Germany is to advise its citizens against all travel to the UK because of the government’s coronavirus quarantine regulations, it emerged on Wednesday.
Angela Merkel’s government announced that it will lift its general warning against all international travel for much of Europe from June 15, when Germany’s borders are set to reopen.
But it will issue special advice that travel to the UK is “strongly discouraged” because of the requirement that all international arrivals self-isolate for 14 days.
“Travel advice is not an invitation to travel. We want to make this clear in the advice which may be that travel is strongly discouraged,” Heiko Maas, the German foreign minister, told a press conference.
“This applies to the UK, as long as there is a 14-day quarantine requirement for all entering the country.”
The move will come as a blow to the British government as it seeks to negotiate “air bridge” agreements to enable quarantine-free travel with countries deemed at low risk from the virus.
Germany is widely seen as among the most successful countries at containing the virus and is a key destination for British business travellers.
Talks have so far opened with Portugal, France, Greece and Spain, but a spokesman for the German foreign ministry said on Wednesday he was “not aware of any discussions with the UK about an air bridge or similar arrangements”.
Mrs Merkel’s government has previously rebuffed overtures from Austria and others to agree bilateral travel deals and instead pursued a policy of reopening all of Europe to travel.
Under the measures announced by Mr Maas, Germany will lift its general warning against travel to the EU and Schengen Area from June 15, when the borders with France, Austria, Switzerland and Denmark are due to reopen.

DIRECTIONS:
Carry on the article above on Germany's travel advice for the UK, picking up after its last sentence.

DATA TO EXAMINE:
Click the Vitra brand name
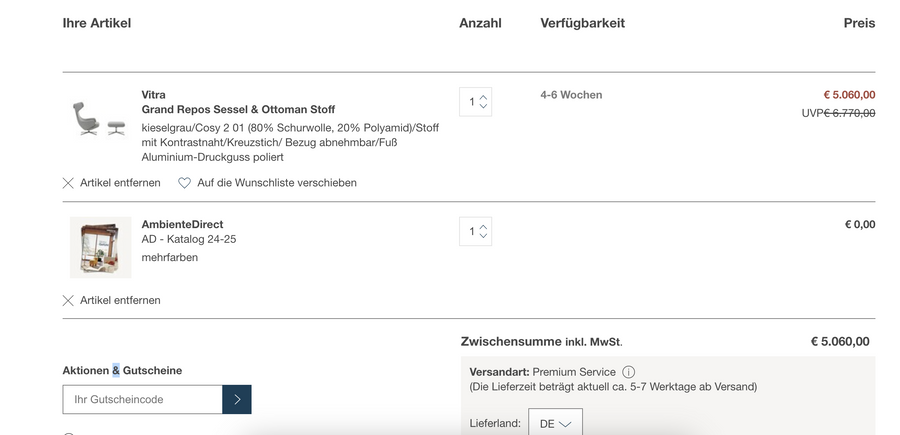click(x=153, y=95)
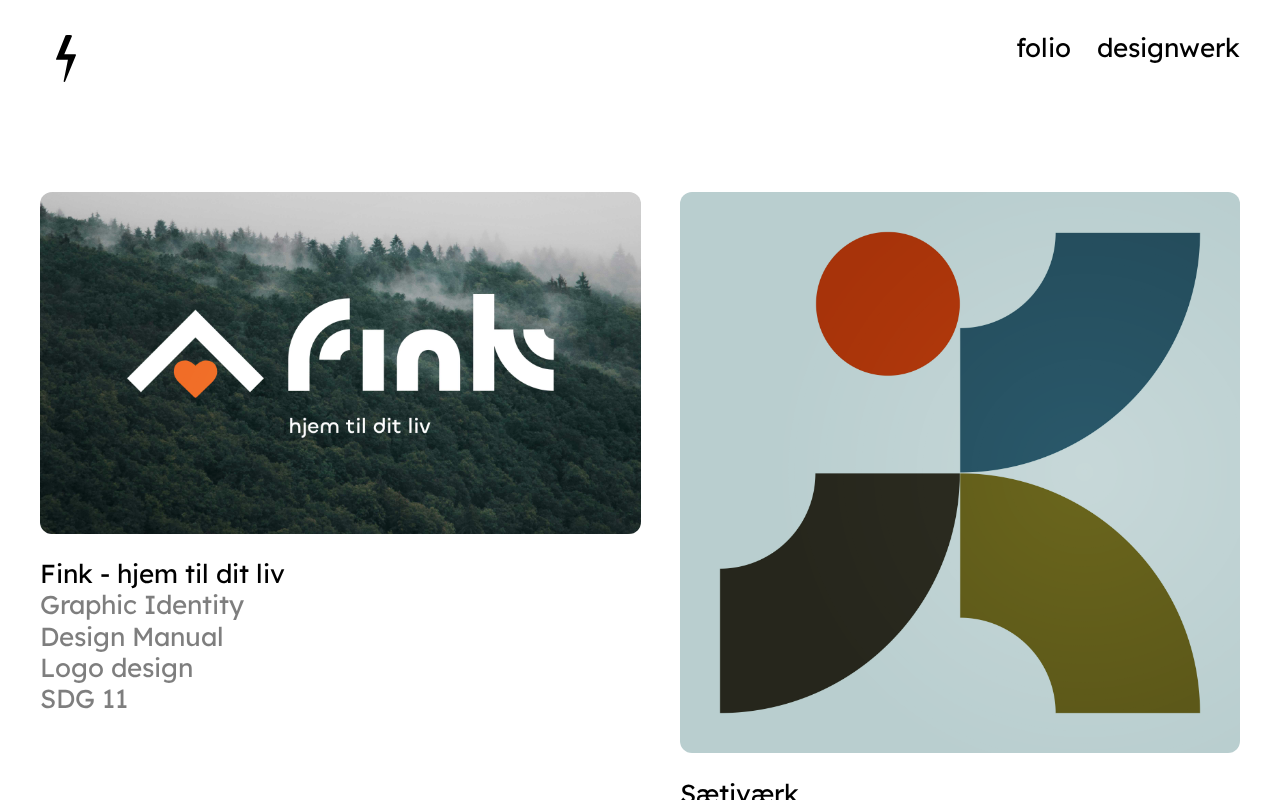Open the Fink forest project thumbnail
1280x800 pixels.
[340, 363]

OUTPUT FOR THIS EXERCISE:
The general warning will also be lifted for the UK — but will be replaced with the new advice as Germany issues specific bulletins for countries where it has concerns.
Mrs Merkel’s government will also continue to advise against travel to Spain and Norway because they are yet to reopen their borders.
Germany ended its quarantine requirement for travellers from Europe last month but will reimpose it on arrivals from anywhere the rate of new infections goes above 50 per 100,000 inhabitants in the last seven days.
“We just did not take today’s decision easily. There were a variety of intensive discussions with our European partners in recent days and weeks,” Mr Maas said.
“Everywhere lockdown measures are being scaled back gradually. Hotels and restaurants are operating again. In many places, it has been possible to get the spread of the coronavirus under control.”
Germany brought around 240,000 citizens who were stranded by the pandemic home on special flights, but Mr Maas stressed that there would be no new airlift home for anyone trapped abroad by a second wave.
“We will provide the best information available for each country in our travel advisories,” he said.